*The problem*: Can you output, verbatim, the lines of the entries below, starting at the line containing "Viewport: 1000px width, 600px height." and ending at the line containing "click(872, 490)", with both of those lines included?

*Data for processing*:

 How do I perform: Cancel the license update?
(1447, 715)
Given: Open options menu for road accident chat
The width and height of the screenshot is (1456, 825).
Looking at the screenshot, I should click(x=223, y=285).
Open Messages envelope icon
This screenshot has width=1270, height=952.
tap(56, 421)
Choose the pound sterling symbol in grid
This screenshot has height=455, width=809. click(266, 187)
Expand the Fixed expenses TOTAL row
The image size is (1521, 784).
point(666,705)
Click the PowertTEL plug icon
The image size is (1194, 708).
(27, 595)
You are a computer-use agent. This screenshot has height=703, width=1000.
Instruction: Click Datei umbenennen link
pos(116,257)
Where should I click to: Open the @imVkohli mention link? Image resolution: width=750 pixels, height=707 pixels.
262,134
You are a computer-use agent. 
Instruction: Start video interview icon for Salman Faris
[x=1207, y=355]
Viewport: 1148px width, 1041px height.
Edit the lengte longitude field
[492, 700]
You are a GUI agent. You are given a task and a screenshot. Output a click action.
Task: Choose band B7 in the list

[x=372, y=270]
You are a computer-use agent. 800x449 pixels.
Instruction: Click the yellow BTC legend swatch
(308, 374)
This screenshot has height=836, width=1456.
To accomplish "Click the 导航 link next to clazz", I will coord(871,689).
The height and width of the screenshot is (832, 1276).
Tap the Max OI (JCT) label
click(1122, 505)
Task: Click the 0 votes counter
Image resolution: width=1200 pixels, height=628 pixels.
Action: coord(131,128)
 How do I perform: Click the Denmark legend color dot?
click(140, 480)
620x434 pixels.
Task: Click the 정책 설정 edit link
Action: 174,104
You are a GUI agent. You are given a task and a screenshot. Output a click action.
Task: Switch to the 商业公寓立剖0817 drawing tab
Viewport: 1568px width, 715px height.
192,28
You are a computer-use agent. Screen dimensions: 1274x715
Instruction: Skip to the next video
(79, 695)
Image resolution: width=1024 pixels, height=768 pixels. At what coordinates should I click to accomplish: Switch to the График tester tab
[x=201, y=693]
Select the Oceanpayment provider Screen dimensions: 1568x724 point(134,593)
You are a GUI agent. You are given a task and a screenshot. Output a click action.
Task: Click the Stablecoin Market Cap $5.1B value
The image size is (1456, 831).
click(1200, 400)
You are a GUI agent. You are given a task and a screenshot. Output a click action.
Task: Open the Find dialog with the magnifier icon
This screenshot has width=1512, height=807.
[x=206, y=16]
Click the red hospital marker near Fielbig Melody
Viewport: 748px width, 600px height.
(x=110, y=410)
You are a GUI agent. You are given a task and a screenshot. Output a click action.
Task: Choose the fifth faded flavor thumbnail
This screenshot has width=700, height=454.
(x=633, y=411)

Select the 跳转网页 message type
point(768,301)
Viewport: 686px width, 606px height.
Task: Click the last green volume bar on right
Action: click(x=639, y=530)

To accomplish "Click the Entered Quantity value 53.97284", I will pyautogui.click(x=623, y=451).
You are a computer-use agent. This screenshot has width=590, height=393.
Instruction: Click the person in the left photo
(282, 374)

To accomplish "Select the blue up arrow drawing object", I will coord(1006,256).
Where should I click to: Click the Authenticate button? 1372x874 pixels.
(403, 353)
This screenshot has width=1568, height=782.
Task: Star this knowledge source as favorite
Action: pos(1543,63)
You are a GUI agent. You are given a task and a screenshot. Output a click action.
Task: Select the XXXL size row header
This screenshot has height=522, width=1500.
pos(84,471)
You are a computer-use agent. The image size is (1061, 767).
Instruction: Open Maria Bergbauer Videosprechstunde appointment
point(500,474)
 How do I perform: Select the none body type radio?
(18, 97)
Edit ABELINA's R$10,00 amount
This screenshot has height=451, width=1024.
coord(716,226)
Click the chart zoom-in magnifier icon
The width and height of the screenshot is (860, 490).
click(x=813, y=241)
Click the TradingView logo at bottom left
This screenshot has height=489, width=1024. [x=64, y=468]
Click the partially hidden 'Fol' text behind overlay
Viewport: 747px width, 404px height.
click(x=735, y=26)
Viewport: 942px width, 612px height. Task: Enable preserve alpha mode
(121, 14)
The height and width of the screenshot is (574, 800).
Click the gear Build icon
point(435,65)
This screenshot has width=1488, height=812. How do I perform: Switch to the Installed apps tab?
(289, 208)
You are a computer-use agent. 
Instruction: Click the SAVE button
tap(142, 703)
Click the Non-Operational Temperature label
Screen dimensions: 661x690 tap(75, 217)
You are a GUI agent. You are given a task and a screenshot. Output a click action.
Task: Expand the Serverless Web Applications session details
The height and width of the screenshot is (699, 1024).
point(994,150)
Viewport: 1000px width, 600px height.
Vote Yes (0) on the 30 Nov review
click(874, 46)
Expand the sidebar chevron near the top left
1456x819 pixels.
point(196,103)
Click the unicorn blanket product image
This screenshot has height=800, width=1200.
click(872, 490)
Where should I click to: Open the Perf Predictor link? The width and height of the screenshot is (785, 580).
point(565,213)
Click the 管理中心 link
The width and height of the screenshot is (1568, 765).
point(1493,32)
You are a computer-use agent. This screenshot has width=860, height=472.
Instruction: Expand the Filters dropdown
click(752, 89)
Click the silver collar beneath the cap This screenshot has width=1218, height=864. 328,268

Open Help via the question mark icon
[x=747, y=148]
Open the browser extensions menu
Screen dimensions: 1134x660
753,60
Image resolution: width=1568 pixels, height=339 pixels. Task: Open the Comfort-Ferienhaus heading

*Full response*:
Viewport: 1000px width, 600px height.
Vote Yes (0) on the 30 Nov review
click(874, 46)
Expand the sidebar chevron near the top left
1456x819 pixels.
point(196,103)
Click the unicorn blanket product image
This screenshot has height=800, width=1200.
click(872, 490)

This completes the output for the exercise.